→ What is required
You are to retype all of the data exactly as it appears.

→ Information supplied
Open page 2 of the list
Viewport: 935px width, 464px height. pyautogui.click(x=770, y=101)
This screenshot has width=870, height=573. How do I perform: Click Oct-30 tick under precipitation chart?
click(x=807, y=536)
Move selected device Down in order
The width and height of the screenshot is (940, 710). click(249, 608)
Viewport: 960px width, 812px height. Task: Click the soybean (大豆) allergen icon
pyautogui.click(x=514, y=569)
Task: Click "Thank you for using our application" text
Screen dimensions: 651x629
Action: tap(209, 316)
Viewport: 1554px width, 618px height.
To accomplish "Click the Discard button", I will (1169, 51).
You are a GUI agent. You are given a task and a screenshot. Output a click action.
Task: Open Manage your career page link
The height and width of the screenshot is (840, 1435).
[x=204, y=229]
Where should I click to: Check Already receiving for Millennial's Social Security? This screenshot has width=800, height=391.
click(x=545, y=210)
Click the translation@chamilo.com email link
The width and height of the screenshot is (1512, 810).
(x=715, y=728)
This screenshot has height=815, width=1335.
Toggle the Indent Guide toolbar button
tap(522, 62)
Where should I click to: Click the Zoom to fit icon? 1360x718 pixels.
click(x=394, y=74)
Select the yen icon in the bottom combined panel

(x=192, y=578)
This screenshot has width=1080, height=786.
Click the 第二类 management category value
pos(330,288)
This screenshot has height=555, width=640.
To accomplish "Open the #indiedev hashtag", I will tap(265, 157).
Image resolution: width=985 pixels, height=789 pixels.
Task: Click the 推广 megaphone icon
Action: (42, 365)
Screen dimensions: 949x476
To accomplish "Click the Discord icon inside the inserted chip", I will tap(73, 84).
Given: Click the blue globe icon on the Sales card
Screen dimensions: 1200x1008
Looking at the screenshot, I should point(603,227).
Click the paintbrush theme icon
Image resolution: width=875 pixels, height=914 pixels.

→ Solution below
Open page 2 of the list
Viewport: 935px width, 464px height. pyautogui.click(x=770, y=101)
This screenshot has width=870, height=573. How do I perform: Click Oct-30 tick under precipitation chart?
click(x=807, y=536)
Move selected device Down in order
The width and height of the screenshot is (940, 710). click(249, 608)
Viewport: 960px width, 812px height. Task: Click the soybean (大豆) allergen icon
pyautogui.click(x=514, y=569)
Task: Click "Thank you for using our application" text
Screen dimensions: 651x629
Action: tap(209, 316)
Viewport: 1554px width, 618px height.
To accomplish "Click the Discard button", I will (1169, 51).
You are a GUI agent. You are given a task and a screenshot. Output a click action.
Task: Open Manage your career page link
The height and width of the screenshot is (840, 1435).
[x=204, y=229]
Where should I click to: Check Already receiving for Millennial's Social Security? This screenshot has width=800, height=391.
click(x=545, y=210)
Click the translation@chamilo.com email link
The width and height of the screenshot is (1512, 810).
(x=715, y=728)
This screenshot has height=815, width=1335.
Toggle the Indent Guide toolbar button
tap(522, 62)
Where should I click to: Click the Zoom to fit icon? 1360x718 pixels.
click(x=394, y=74)
Select the yen icon in the bottom combined panel

(x=192, y=578)
This screenshot has width=1080, height=786.
Click the 第二类 management category value
pos(330,288)
This screenshot has height=555, width=640.
To accomplish "Open the #indiedev hashtag", I will tap(265, 157).
Image resolution: width=985 pixels, height=789 pixels.
Task: Click the 推广 megaphone icon
Action: (42, 365)
Screen dimensions: 949x476
To accomplish "Click the Discord icon inside the inserted chip", I will tap(73, 84).
Given: Click the blue globe icon on the Sales card
Screen dimensions: 1200x1008
Looking at the screenshot, I should point(603,227).
Click the paintbrush theme icon
Image resolution: width=875 pixels, height=914 pixels.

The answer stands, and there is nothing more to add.